Putting it all together
Let us try writing a sketch of a very simple firmware which implements a basic form of a 8-bit logic analyzer. This should be helpful when developing for a similar application scenario and understanding the behind-the-hood working of BeagleLogic.
PRU1 code:
MOV R16.b0, R31.b0 // take an 8bit sample
NOP
MOV R16.b1, R31.b0
NOP
MOV R16.b2, R31.b0
NOP
L1: MOV R16.b3, R31.b0
XOUT 10, R16, 4 // Move 4 samples to Bank0
MOV R16.b0, R31.b0
MOV R31, PRU0_INTR // Signal PRU0
MOV R16.b1, R31.b0
NOP
MOV R16.b2, R31.b0
JMP L1
Observe how writing an infinite loop this way allows us to sample 4 bytes, move it into Bank0 and signal the PRU0 that data is ready. Also, the time gap between two samples is 2 clock cycles, so this infinite loop samples the pins at 100 MHz. See? How could one sample at, say, 50 MHz?
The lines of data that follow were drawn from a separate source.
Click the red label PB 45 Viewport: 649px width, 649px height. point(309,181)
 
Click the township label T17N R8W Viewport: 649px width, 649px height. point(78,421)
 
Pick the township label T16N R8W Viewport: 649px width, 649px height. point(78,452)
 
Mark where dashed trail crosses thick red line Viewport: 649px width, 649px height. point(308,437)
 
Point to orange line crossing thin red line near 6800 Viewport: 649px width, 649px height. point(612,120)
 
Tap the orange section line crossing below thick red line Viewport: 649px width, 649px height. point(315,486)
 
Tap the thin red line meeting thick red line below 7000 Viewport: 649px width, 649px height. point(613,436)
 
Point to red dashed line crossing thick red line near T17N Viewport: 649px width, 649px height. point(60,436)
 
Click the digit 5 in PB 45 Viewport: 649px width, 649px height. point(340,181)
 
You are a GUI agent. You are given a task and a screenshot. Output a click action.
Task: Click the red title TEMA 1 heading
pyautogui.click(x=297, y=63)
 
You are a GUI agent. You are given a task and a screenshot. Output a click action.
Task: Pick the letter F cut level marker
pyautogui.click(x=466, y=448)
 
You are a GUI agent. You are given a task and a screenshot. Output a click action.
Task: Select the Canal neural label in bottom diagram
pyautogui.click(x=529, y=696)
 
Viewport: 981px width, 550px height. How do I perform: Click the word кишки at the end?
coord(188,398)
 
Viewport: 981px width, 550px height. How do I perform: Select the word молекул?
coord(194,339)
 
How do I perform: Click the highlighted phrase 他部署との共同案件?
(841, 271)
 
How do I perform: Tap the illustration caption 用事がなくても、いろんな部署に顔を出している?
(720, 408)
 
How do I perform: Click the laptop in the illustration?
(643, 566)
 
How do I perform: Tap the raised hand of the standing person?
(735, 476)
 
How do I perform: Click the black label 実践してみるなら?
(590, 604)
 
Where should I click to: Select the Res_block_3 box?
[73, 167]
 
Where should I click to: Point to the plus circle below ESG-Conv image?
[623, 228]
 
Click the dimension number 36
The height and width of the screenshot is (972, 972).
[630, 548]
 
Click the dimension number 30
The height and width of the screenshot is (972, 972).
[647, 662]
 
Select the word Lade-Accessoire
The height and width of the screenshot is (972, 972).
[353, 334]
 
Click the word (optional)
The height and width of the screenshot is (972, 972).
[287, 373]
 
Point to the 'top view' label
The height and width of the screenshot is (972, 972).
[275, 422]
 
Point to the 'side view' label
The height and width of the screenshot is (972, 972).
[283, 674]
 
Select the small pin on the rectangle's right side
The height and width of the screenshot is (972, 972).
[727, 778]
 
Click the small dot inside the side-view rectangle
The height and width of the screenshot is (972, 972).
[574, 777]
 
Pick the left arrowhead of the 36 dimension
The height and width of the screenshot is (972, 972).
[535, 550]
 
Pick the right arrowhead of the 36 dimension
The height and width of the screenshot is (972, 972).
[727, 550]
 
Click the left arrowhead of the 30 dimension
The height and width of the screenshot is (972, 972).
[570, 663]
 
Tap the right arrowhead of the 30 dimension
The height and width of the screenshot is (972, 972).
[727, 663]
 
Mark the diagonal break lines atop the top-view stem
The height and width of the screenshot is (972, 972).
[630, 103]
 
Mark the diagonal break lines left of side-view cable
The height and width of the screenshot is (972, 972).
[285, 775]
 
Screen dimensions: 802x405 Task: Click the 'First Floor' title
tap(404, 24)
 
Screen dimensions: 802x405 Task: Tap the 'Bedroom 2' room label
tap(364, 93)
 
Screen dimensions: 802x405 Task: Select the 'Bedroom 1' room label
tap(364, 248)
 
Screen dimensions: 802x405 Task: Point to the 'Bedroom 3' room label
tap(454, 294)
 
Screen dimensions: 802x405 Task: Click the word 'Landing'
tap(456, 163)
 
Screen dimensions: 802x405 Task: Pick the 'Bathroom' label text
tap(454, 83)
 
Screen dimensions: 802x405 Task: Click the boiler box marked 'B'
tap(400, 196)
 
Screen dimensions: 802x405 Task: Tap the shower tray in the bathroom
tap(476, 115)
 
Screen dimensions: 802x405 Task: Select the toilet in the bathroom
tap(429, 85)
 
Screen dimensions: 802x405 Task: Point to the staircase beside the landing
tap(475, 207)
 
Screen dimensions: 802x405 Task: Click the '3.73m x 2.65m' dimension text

Next, let’s write the segment of code in PRU0 to receive this and write it into memory
// Assume DDR buffer start address is in R0, offset is in R1
loop:
WBS R30, 30 // Wait till interrupt
// an SBCO to clear interrupt flag (omitted here for clarity)
XIN 10, R16, 4 // Receive data
SBBO &R16, R0, R1, 4 // Store it into the DDR mem
ADD R1, 4 // Increment dest address
JMP loop
Now observing how BeagleLogic does it – PRU1 Sampling code and PRU0 memory writing code should give an idea of the basic processes happening that make BeagleLogic possible. Of course, there is the overhead but it’s the same basic principle.
A similar post explaining the BeagleLogic kernel module is on it’s way soon.